# O que produzir
Retome o texto sobre as regiões do Brasil mais vulneráveis às mudanças do clima e continue-o a partir da última frase apresentada.

E no Brasil, que regiões são mais vulneráveis?
Por ter uma localização tropical, o Brasil é uma das regiões mais sensíveis às mudanças do clima e um dos países que serão mais impactados por elas, segundo o pesquisador Paulo Artaxo, do Centro de Pesquisa e Inovação em Gases de Efeito Estufa da USP. Isso se deve principalmente ao aumento da temperatura e à redução da precipitação já registrados hoje no país.
A Amazônia e a região Norte, por exemplo, enfrentam vulnerabilidades significativas decorrentes da perda de cobertura florestal. A região é especialmente suscetível a eventos de seca, que têm crescido com o avanço da mudança do clima e da maior incidência de incêndios florestais.
“A degradação da floresta Amazônica também diminui a capacidade de retenção de carbono, exacerbando o efeito estufa”, pontua Victor Abreu. “As populações que dependem diretamente da floresta, como as comunidades indígenas e ribeirinhas, apresentam desafios maiores em decorrência da diminuição da biodiversidade, alterações no ciclo hidrológico e escassez de recursos naturais”, completa.
O professor Artaxo lembra ainda que muitas regiões na Amazônia dependem do transporte dos rios. Se eles secam, as cidades ficam isoladas, sem condições de receber comida, medicamentos e assistência adequada.

# Registros fornecidos
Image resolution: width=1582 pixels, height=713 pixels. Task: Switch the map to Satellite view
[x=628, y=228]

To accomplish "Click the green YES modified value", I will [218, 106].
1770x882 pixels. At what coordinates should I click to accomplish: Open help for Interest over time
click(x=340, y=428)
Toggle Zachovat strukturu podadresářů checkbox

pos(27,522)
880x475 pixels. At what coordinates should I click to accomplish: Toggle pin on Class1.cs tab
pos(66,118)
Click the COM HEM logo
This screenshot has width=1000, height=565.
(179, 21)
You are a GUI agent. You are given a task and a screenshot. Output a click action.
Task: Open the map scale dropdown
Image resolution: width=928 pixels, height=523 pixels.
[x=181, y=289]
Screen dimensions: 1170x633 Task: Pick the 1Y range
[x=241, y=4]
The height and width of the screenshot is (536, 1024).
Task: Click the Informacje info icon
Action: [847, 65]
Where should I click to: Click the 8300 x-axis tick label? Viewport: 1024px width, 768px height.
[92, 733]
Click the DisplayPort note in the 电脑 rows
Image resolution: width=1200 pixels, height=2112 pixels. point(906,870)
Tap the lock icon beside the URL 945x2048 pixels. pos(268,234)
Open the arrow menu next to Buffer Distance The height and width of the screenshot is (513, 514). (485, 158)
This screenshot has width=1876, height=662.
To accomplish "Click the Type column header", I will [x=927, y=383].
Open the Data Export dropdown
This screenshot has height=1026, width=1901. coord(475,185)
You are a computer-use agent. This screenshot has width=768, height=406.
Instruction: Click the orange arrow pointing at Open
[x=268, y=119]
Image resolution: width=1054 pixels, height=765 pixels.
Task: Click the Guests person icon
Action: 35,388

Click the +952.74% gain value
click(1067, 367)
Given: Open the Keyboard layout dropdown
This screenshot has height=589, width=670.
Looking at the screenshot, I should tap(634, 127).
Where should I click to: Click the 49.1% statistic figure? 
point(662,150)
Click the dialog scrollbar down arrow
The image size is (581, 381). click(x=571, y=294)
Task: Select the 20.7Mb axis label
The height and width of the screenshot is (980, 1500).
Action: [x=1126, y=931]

# Resultado do exercício
Já a região semiárida do Nordeste tem enfrentado secas mais intensas e prolongadas nos últimos anos. A mudança do clima pode resultar em uma maior escassez de água, afetando o abastecimento para consumo das populações locais e atividades como agricultura e pecuária.
Além disso, a elevação do nível do mar pode afetar áreas costeiras na região, agravando o risco de erosão e salinização de aquíferos (aumento da concentração de sais dissolvidos na água subterrânea, tornando-a inadequada para consumo humano, irrigação e outros usos).
Paulo Artaxo afirma que muitas regiões do nordeste brasileiro já vivem no limite superior de temperatura, na faixa de 41°-42°, o que geraria um impacto muito maior na saúde da população com um aumento de 4° graus do que em cidades como Estocolmo, por exemplo.
“As temperaturas elevadas e as alterações na precipitação são questões críticas. As regiões que já sofrem estresse hídrico podem se tornar inabitáveis nas próximas décadas, simplesmente por falta de água para manter atividades econômicas e os serviços para população”, alerta o pesquisador.
O restante do país está a salvo?
Não. Embora menos vulneráveis às secas, as regiões Sul e Sudeste também enfrentam riscos com o aumento de eventos extremos, como inundações e deslizamentos de terra, provocados pelo aumento da precipitação e pela maior intensidade das chuvas.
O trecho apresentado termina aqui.